### [What needs to be done]
Can you copy out each of the entries below word for word, line by line?

### [Data excerpts]
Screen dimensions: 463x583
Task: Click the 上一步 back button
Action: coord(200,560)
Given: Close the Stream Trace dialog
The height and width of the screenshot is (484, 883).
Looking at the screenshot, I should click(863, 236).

### [Written solution]
Screen dimensions: 463x583
Task: Click the 上一步 back button
Action: coord(200,560)
Given: Close the Stream Trace dialog
The height and width of the screenshot is (484, 883).
Looking at the screenshot, I should click(863, 236).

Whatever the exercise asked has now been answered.